[begin PROVIDED ENTRIES]

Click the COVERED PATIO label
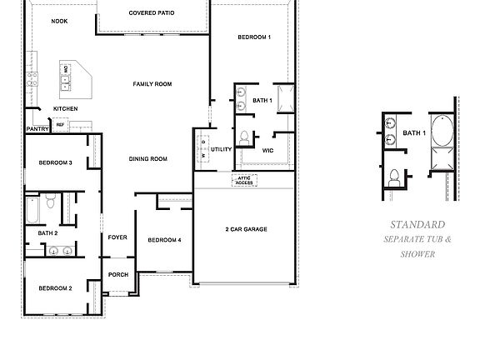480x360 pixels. click(x=152, y=13)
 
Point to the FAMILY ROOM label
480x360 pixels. click(x=152, y=84)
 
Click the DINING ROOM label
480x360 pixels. click(x=148, y=158)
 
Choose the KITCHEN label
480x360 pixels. click(x=66, y=109)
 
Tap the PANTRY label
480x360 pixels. click(x=37, y=129)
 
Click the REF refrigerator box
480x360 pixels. click(x=60, y=125)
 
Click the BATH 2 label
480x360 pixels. click(x=47, y=232)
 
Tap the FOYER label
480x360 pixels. click(x=118, y=238)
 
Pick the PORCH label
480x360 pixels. click(x=118, y=275)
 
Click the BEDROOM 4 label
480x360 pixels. click(x=164, y=240)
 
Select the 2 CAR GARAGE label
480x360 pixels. click(x=246, y=228)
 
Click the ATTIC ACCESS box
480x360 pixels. click(x=245, y=180)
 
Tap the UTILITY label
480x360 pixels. click(x=221, y=149)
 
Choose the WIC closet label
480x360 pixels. click(x=268, y=151)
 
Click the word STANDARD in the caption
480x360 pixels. click(x=418, y=225)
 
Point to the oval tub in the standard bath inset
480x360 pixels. click(x=442, y=132)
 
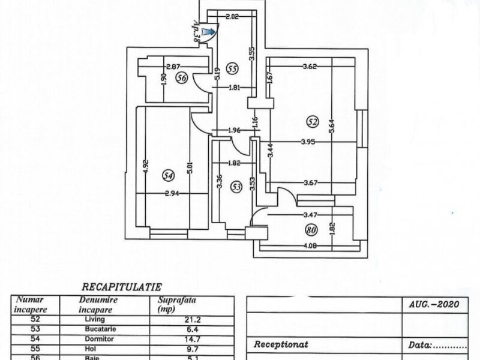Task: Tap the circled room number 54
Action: (169, 175)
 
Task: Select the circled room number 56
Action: (182, 77)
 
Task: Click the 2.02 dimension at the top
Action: (232, 17)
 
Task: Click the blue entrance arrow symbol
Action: (208, 31)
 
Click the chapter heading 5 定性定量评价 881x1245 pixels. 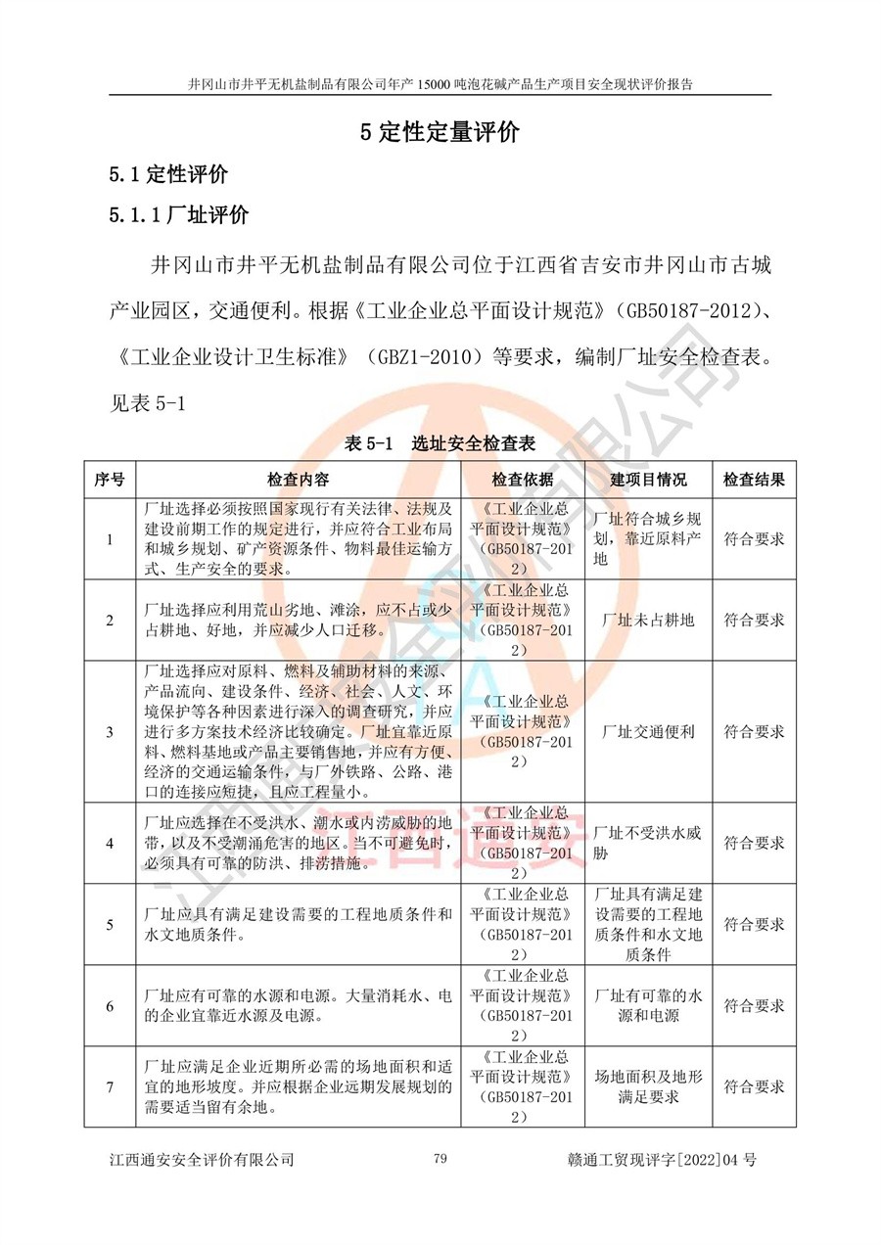[x=440, y=134]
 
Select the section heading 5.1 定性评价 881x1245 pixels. [x=168, y=175]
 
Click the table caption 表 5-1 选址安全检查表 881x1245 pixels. [x=440, y=443]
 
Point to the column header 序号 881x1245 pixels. [x=110, y=480]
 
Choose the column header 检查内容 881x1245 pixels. [x=299, y=480]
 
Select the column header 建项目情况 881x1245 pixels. [x=648, y=480]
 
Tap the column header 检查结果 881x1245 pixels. [x=754, y=480]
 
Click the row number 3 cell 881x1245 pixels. [x=110, y=731]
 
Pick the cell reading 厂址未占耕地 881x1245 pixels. [x=648, y=620]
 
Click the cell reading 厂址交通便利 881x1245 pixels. [x=648, y=731]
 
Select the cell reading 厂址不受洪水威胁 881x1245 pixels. [x=648, y=843]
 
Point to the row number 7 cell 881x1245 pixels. [x=110, y=1086]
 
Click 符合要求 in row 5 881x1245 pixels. [x=754, y=924]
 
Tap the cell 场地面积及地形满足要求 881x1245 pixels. [x=648, y=1086]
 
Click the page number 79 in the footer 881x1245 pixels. [x=440, y=1159]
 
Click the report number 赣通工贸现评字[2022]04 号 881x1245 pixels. [x=662, y=1160]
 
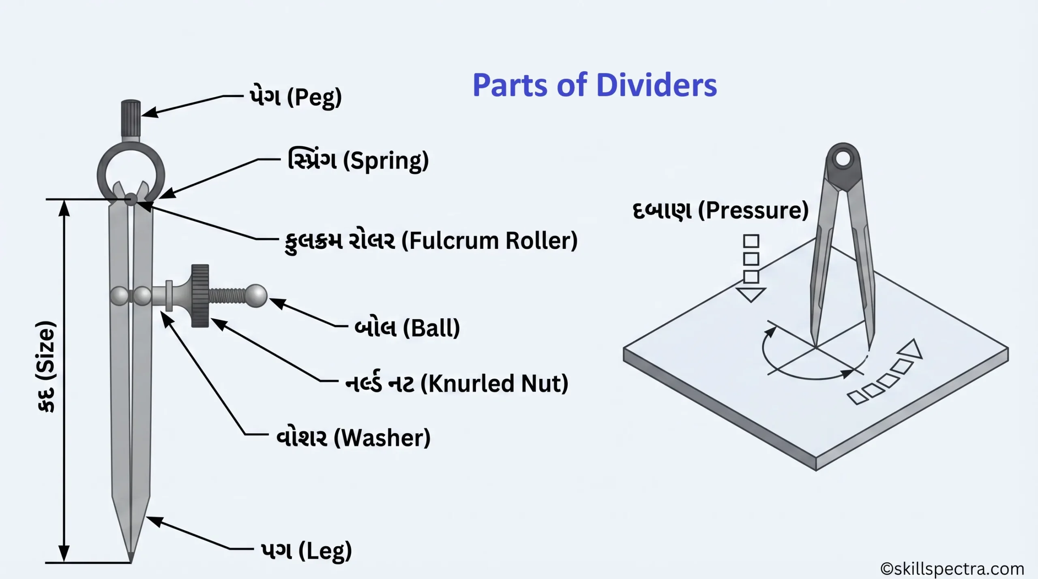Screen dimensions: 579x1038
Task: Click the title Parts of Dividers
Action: pos(594,85)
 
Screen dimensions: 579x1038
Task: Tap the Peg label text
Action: pos(296,98)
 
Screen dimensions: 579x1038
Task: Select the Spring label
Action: pos(358,160)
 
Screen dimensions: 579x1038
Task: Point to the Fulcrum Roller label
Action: pos(431,241)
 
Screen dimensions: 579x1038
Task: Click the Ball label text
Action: pos(407,328)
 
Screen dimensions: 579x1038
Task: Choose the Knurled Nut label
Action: pos(457,383)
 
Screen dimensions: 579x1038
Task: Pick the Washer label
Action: pos(353,438)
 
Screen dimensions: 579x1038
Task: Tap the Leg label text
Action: pos(306,551)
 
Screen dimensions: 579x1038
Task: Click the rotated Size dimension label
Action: pos(45,367)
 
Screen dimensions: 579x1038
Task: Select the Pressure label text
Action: pos(721,211)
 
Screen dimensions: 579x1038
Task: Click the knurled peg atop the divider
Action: pos(131,118)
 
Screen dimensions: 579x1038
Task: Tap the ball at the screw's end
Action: pos(256,296)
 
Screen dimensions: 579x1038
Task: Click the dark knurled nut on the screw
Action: pos(200,296)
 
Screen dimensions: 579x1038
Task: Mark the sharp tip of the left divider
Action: pos(131,559)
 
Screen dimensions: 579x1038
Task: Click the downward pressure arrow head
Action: pos(751,294)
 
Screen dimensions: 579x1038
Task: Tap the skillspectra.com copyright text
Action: pos(952,569)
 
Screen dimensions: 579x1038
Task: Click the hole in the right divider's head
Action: pos(843,158)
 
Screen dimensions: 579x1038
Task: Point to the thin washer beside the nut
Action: pos(169,296)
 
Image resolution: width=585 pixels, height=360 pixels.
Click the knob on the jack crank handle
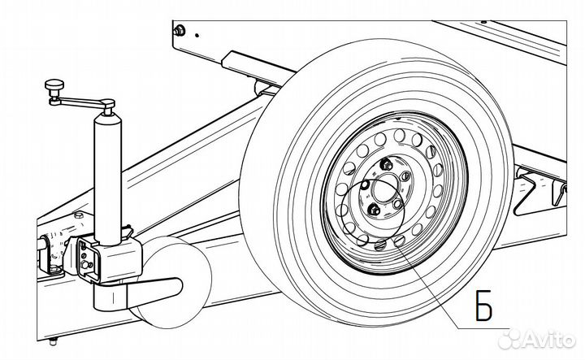(x=54, y=85)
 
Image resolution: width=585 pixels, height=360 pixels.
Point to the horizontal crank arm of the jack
(x=79, y=101)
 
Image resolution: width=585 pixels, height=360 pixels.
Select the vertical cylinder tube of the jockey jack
(x=108, y=179)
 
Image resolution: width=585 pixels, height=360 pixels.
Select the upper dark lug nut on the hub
(x=385, y=164)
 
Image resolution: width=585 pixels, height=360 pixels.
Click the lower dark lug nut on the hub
(x=374, y=210)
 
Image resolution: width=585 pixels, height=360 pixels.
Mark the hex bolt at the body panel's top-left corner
(x=179, y=31)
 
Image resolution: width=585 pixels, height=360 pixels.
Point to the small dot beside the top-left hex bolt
(x=197, y=36)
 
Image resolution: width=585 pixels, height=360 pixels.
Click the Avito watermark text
(x=549, y=339)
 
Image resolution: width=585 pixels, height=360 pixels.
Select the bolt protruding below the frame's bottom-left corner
(x=53, y=341)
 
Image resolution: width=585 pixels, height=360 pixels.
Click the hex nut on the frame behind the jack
(x=78, y=215)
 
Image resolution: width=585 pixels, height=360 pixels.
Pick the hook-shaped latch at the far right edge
(x=560, y=194)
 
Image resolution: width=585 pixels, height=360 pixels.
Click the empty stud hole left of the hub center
(x=365, y=184)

[end PROVIDED ENTRIES]

Reproduce the material from the line with "Click the word STANDARD in the caption" to the line with "Action: (208, 31)", both included, and leave out the pictures.

## TASK SOLUTION:
Click the word STANDARD in the caption
480x360 pixels. click(x=418, y=225)
 
Point to the oval tub in the standard bath inset
480x360 pixels. click(x=442, y=132)
 
Task: Tap the circled room number 54
Action: (169, 175)
 
Task: Select the circled room number 56
Action: (182, 77)
 
Task: Click the 2.02 dimension at the top
Action: (232, 17)
 
Task: Click the blue entrance arrow symbol
Action: (208, 31)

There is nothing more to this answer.